Résumé de la décision
Mme A C a déposé une requête le 28 septembre 2024, demandant au juge des référés d'ordonner à la direction des services départementaux de l'éducation nationale des Hauts-de-Seine d'admettre ses enfants D, B et E F à l'instruction en famille réglementée, en raison de l'itinérance de la famille. Elle a soutenu que l'urgence de la situation était due à l'exclusion de ses enfants D et B de l'instruction en famille, ainsi qu'à l'impossibilité de scolariser E. Le juge des référés a rejeté la requête, considérant qu'il ne pouvait ordonner une mesure qui ferait obstacle à une décision administrative antérieure de rejet, et que la demande ne présentait pas d'utilité.
Arguments pertinents
1. Urgence et rejet préalable : Le juge a souligné que, selon l'article L. 521-3 du Code de justice administrative, il ne peut ordonner de mesures qui feraient obstacle à l'exécution d'une décision administrative antérieure. En l'espèce, le recours administratif préalable obligatoire de Mme C avait été rejeté le 11 juin 2024, ce qui empêchait toute mesure favorable à ses enfants.

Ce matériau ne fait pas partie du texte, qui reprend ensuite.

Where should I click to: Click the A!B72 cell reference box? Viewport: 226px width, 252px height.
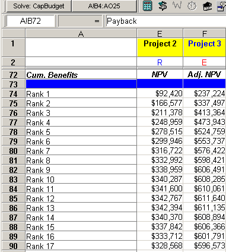(30, 21)
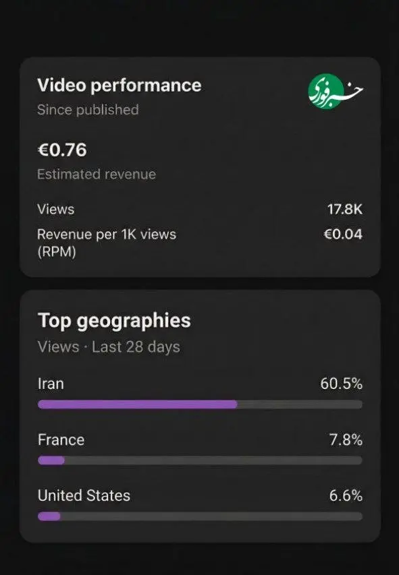Screen dimensions: 399x575
Task: Click the Views 17.8K metric row
Action: (x=199, y=210)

2. Absence de demande préalable : Le juge a noté que Mme C n'avait pas prouvé avoir sollicité en vain l'inscription de ses enfants D et B auprès du directeur général du Centre national d'enseignement à distance, ce qui a conduit à la conclusion que la mesure demandée ne présentait aucune utilité.
3. Injonction à l'administration : Le juge a également précisé que, même si les décisions du 28 mai 2024 étaient considérées comme des rejets de la demande d'instruction réglementée, il ne pouvait enjoindre à l'administration d'édicter une décision favorable.

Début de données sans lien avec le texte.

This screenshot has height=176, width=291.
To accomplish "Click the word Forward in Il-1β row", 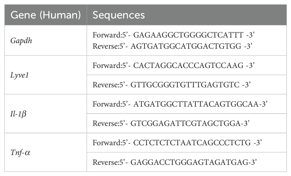I will (x=106, y=104).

Interprétations et citations légales
1. Article L. 521-3 du Code de justice administrative : Cet article stipule que "En cas d'urgence, et sur simple requête qui sera recevable, même en l'absence de décision administrative préalable, le juge des référés peut ordonner toutes autres mesures utiles, sans faire obstacle à l'exécution d'aucune décision administrative." Cette disposition souligne le pouvoir du juge des référés d'intervenir en cas d'urgence, mais aussi la limitation de son pouvoir face à des décisions administratives antérieures.
2. Article L. 522-3 du Code de justice administrative : Cet article permet au juge des référés de rejeter une demande manifestement irrecevable par une ordonnance motivée. Le juge a appliqué cet article pour conclure que les demandes de Mme C étaient irrecevables, en raison de l'existence d'une décision administrative antérieure.
3. Différence de traitement au sein de la fratrie : Bien que Mme C ait évoqué une différence de traitement entre ses enfants, le juge a estimé que cela ne justifiait pas l'ordonnance demandée, car la décision de rejet était fondée sur des considérations administratives et non sur une discrimination.
En conclusion, la décision du juge des référés repose sur une interprétation stricte des textes de loi, limitant son pouvoir d'intervention face à des décisions administratives antérieures et soulignant l'importance de la procédure administrative préalable.